Rahmân ve Rahîm Allah’ın adı ile.
{وَالْعَصْرِ (1) إِنَّ الْإِنْسَانَ لَفِي خُسْرٍ (2) إِلَّا الَّذِينَ آمَنُوا وَعَمِلُوا الصَّالِحَاتِ وَتَوَاصَوْا بِالْحَقِّ وَتَوَاصَوْا بِالصَّبْرِ (3)}
1- Andolsun asra/zamana ki,
2- İnsan kesinlikle zarardadır.
3- Ancak iman eden, salih ameller işleyen, birbirine hem hakkı hem de sabrı tavsiye edenler müstesnâ.
#
{1 ـ 3} أقسم تعالى بالعصر، الذي هو الليل والنهار، محل أفعال العباد وأعمالهم؛ أن كلَّ إنسانٍ خاسرٌ، والخاسر ضدُّ الرابح، والخسار مراتبُ متعدِّدةٌ متفاوتةٌ: قد يكون خساراً مطلقاً؛ كحال من خسر الدُّنيا والآخرة، وفاته النعيم، واستحقَّ الجحيم.
وقد يكون خاسراً من بعض الوجوه دون بعضٍ، ولهذا عمَّم اللهُ الخسار لكلِّ إنسانٍ؛ إلاَّ مَن اتَّصف بأربع صفات:
الإيمان بما أمر اللَّه بالإيمان به، ولا يكون الإيمان بدون العلم؛ فهو فرع عنه لا يتم إلا به.
والعمل الصالح، وهذا شاملٌ لأفعال الخير كلِّها، الظاهرة والباطنة، المتعلِّقة بحقوق الله وحقوق عباده، الواجبة والمستحبَّة.
والتَّواصي بالحقِّ الذي هو الإيمان والعمل الصالح؛ أي: يوصي بعضُهم بعضاً بذلك، ويحثُّه عليه، ويرغِّبه فيه.

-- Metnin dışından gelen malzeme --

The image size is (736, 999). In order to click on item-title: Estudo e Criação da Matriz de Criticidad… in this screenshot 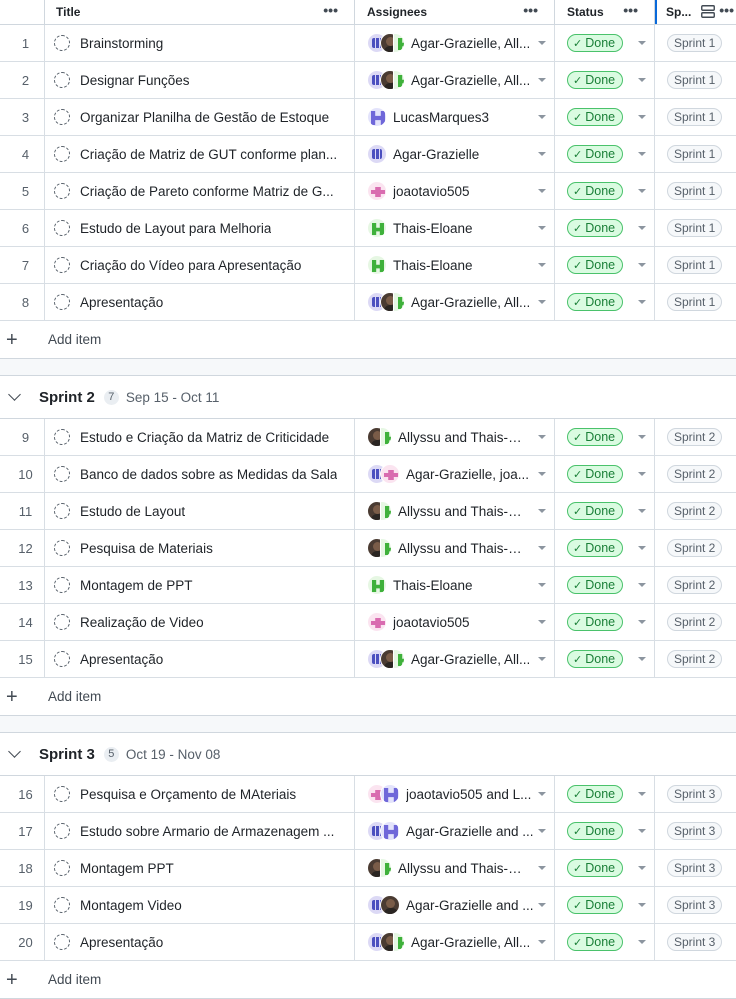, I will do `click(204, 438)`.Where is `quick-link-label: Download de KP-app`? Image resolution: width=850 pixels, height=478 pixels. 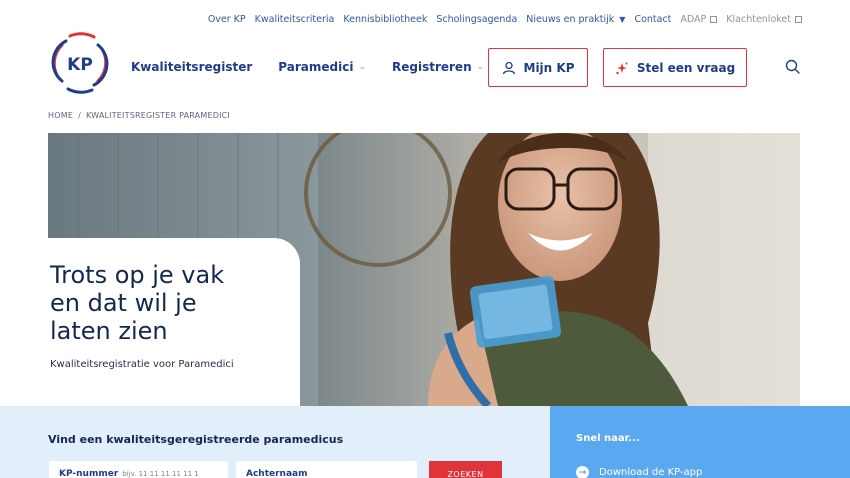 quick-link-label: Download de KP-app is located at coordinates (651, 472).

والتَّواصي بالصَّبر على طاعة الله، وعن معصية الله، وعلى أقدار الله المؤلمة. فبالأمرين الأولين يكمِّل العبد نفسه، وبالأمرين الأخيرين يكمِّل غيره، وبتكميل الأمور الأربعة يكون العبد قد سلم من الخسار وفاز بالرِّبح العظيم.
1-3. Yüce Allah, kulların fiillerini ve amellerini işledikleri vakit olan gece gündüz anlamına gelen
“asra/zamana” yemin ederek, insanın zararda olduğunu bildirmektedir. Zararda olan ise kârda olanın zıddıdır.
Ziyana uğramanın, zarar etmenin birbirinden farklı bir çok derecesi vardır. Dünya ve âhireti kaybedip ebedi nimetleri elden kaçıran, cehennemi hak eden kimsenin halinde olduğu gibi her yönüyle bir zarar söz konusu olabildiği gibi; bazen bazı yönleri ile zarar, bazı yönleri ile zarar olmayan haller de olabilir. Bundan dolayı Yüce Allah, aşağıdaki dört vasfa sahip kimseler müstesnâ, bütün insanların zararda olduklarını dile getirmektedir.
Söz konusu dört vasıf ie şunlardır:
İman: Allah’ın iman edilmesini emrettiği hususlara iman etmektir. İman, ilimsiz mümkün değildir. Zira iman, ilmin bir koludur. O, olmaksızın iman kemâle ermez.
Salih amel: Bu da hem Allah’ın hakları hem de kulların hakları ile ilgili olan, gizli ve açık, farz ve müstehap bütün hayırlı fiilleri kapsar.
Hakkı tavsiye: Buradaki hak, iman ve salih amel demektir. Yani iman edenlerin bunu birbirlerine tavsiye etmeleri, birbirlerini buna teşvik edip bu konuda onlarda arzu uyandırmalarıdır.
Sabrı tavsiye: Allah’a itaat üzere, Allah’a isyandan uzak kalmakta ve Allah’ın ızdırap verici takdirleri karşısında sabredip tahammül göstermeyi tavsiye etmek demektir.
İlk iki husus ile kişi kendi nefsini kemâle erdirirken, sonraki iki husus vasıtası ile de başkalarını kemale erdirir.
Bu dört hususun tam anlamı ile elde edilmesi ile kul, zarardan kurtulmuş, pek büyük bir kâr elde ederek umduğuna nail olmuş olur.
Asr Sûresi’nin tefsiri burada sona ermektedir.